The Three Amigos, Then and Now.

robert ethanCorrespondent IMay 19, 2010

CHICAGO - DECEMBER 13: Jay Cutler #6 of the Chicago Bears waits during a time-out in a game against the Green Bay Packers at Soldier Field on December 13, 2009 in Chicago, Illinois. The Packers defeated the Bears 21-14. (Photo by Jonathan Daniel/Getty Images)
Jonathan Daniel/Getty Images

The enormous controversy surrounding first year head coach Josh McDaniels and first year general manager Brian Xanders revolved around the alienation and subsequent trade of the team's first three picks from the 2006 draft. Jay Cutler, Tony Scheffler, and Brandon Marshall. I'll take a closer look at where the team was and where it is today as a consequence of this.

Jay Cutler was the team's first pick that year, taken 11th overall, after the Broncos traded up from #15 and added their third round pick at #68. Interestingly, the club gave up 50 extra "value points" in that exchange, which is the same amount of extra value they gave to move up to draft Tim Tebow four years later. Tony Scheffler was drafted late in the second round, with the third round pick gone, Brandon Marshall in round four became the team's third pick that year. Cutler, Sheffler, and Marshall hit it off from the beginning. All were offensive players who depended on each other for success. The three worked out together in the off season as a group. Scheffler had the earliest success and gradually Cutler and Marshall overtook and passed him. The trio was in full form by the mid point of their sophomore seasons.

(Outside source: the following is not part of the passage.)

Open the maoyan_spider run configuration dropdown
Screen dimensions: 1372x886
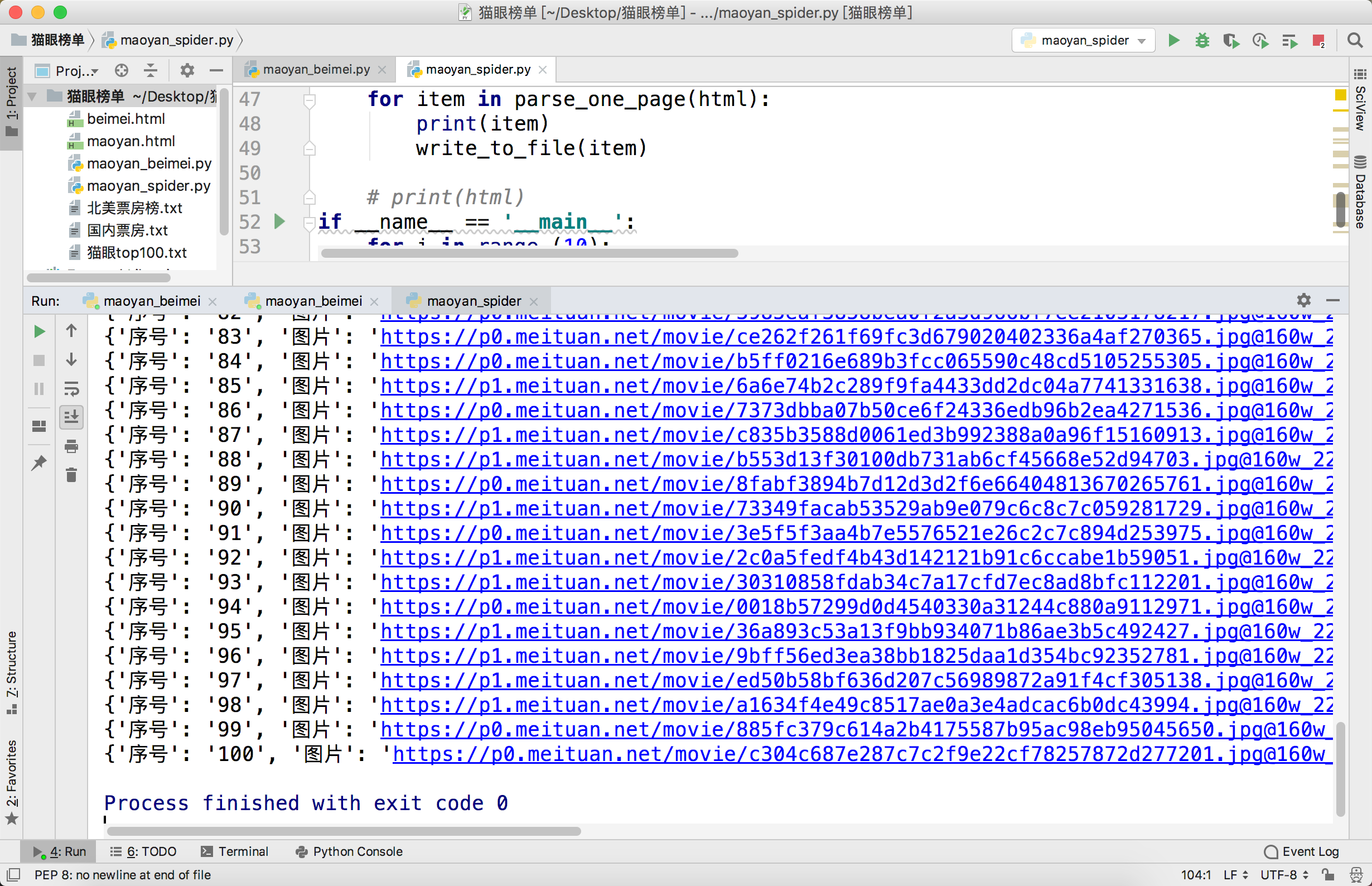click(x=1083, y=40)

But there wasn't much team success to go with the individual success. Cutler, who had a horrific 11-35 won lost record as a collegian continued to lose more games than he won as a pro. After the 2008 season Mike Shanahan was finally canned and in came a couple of guys younger than his kids. McDaniel through the off season took a close look at what he had inherited and didn't like what he saw as the face of the franchise. Cutler got wind of that, and the rest is history. First to go was Jay. Off to Chicago for the surprisingly effective Kyle Orton (just as Cutler has never had a winning season, Orton has never had a losing one) along with the Bears first and second round picks in the 2009 draft (Robert Ayers, Darcel McBath) and a first rounder in 2010. Brandon Marshall was dealt shortly before the 2010 draft for a second round pick (#43 overall) and another in the 2011 draft. Scheffler was dealt for a fifth round pick in 2010 (Perrish Cox). So, with all apologies to Kyle Orton, the team entered the 2010 draft looking to replace it's franchise quarterback, it's #1 wide receiver, and it's pass catching tight end/H back.

Here is how they did it. The first round pick from the Cutler trade was (coincidentally enough) at #11 overall. But the new regime began the draft by trading back (to #13 with an extra fourth rounder), and again (to #24 with two third rounders added). At #24 they got a bit worried so they traded back down (giving back the fourth round pick) to draft DeMaryius Thomas. That filled the second spot on the to do list. Thomas is a virtual physical clone of Marshall with better speed, a better college resume, and most certainly a better attitude than Brandon had coming in. Which is why he was a first round pick and Marshall was a fourth rounder in 2006.

Next, the team took one of the picks acquired for Marshall (#43 round two) and supplemented it with one of the extra third round picks (#70) they acquired earlier and an extra fourth (#114), to move up to #25 overall and draft Tim Tebow. Second hole filled without having to use any of their own picks in the draft to that point. Tebow and Cutler? Jay made his rapid rise up the draft boards in 2006 after the college year finished. At the Senior Bowl he was 6 out of 19 with a pick. Tebow was 8 of 12, no picks, and got roasted for it. At the Combine, Cutler "wowed" the scouts with his tests. Tebow (at 10 pounds heavier) beat every single one of Cutler's combine tests. Maturity and character? No contest.

The club had one remaining extra third round pick (#87) from trading back earlier. With it they drafted a tall possession receiver with top smarts and great character in Eric Decker. Decker is strictly a wideout, so he doesn't qualify as a straight across replacement for Scheffler, but since Tony was used mainly in passing situations it amounts to the same thing. The actual pick they got for Scheffler, as mentioned, brought cornerback Perrish Cox who everyone seemed to think was a great bargain in the fifth round.

Final analysis shows the club with a new offensive triumvirate of Tim Tebow, DeMaryius Thomas, and Eric Decker in place of Cutler, Marshall, and Scheffler. Tebow, Thomas, and Decker were all acquired through extra picks from the Cutler and Marshall deals. Beyond that the team also has Kyle Orton, Robert Ayers, Darcel McBeth, Perrish Cox, and an extra second round choice next year to show for the exchange. I know I'm in the minority, but I think that Tim Tebow is a better prospect than Jay Cutler was, I know that DeMaryius Thomas is a better prospect than Brandon Marshall was, and I believe that Eric Decker can be at least as effective in the role that Tony Scheffler had. It's just a matter of the new Amigos bonding like the old one's did.